:: EXERCISE DIRECTIONS ::
Go through the material underneath and show every line where the string "Gehilfe" occurs.

:: MATERIALS PROVIDED ::
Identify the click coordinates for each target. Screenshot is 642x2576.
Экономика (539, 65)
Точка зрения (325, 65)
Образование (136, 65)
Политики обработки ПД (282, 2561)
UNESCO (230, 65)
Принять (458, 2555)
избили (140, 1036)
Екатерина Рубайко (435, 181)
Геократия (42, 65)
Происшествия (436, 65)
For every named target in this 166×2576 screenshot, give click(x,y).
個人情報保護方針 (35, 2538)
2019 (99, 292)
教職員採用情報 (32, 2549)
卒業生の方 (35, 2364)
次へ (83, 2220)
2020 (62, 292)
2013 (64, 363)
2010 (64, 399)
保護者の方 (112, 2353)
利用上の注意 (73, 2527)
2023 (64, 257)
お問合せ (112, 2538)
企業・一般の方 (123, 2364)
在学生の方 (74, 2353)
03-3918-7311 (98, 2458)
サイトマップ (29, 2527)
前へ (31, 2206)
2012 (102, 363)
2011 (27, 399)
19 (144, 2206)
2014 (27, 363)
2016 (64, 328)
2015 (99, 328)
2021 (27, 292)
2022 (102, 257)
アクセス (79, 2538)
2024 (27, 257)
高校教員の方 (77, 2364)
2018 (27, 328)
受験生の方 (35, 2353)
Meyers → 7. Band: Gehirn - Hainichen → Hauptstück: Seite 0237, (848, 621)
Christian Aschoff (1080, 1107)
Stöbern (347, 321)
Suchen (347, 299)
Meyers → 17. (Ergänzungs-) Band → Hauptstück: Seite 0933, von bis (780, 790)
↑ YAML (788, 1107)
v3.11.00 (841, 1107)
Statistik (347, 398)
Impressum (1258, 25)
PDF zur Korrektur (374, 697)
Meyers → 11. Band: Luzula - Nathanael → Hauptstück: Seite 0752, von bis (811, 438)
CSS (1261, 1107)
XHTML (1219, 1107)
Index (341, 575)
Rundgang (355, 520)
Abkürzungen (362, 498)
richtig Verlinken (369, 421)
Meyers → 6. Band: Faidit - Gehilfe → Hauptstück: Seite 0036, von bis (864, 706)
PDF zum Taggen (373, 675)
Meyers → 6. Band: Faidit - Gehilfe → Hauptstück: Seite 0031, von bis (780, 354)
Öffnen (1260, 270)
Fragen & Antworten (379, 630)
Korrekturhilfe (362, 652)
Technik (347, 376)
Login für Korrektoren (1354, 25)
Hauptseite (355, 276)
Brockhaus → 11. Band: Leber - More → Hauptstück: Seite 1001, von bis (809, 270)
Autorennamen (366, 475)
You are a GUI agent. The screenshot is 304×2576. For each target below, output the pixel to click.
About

:: RESULT FOR THIS TASK ::
Meyers → 6. Band: Faidit - Gehilfe → Hauptstück: Seite 0036, von bis (864, 706)
Meyers → 6. Band: Faidit - Gehilfe → Hauptstück: Seite 0031, von bis (780, 354)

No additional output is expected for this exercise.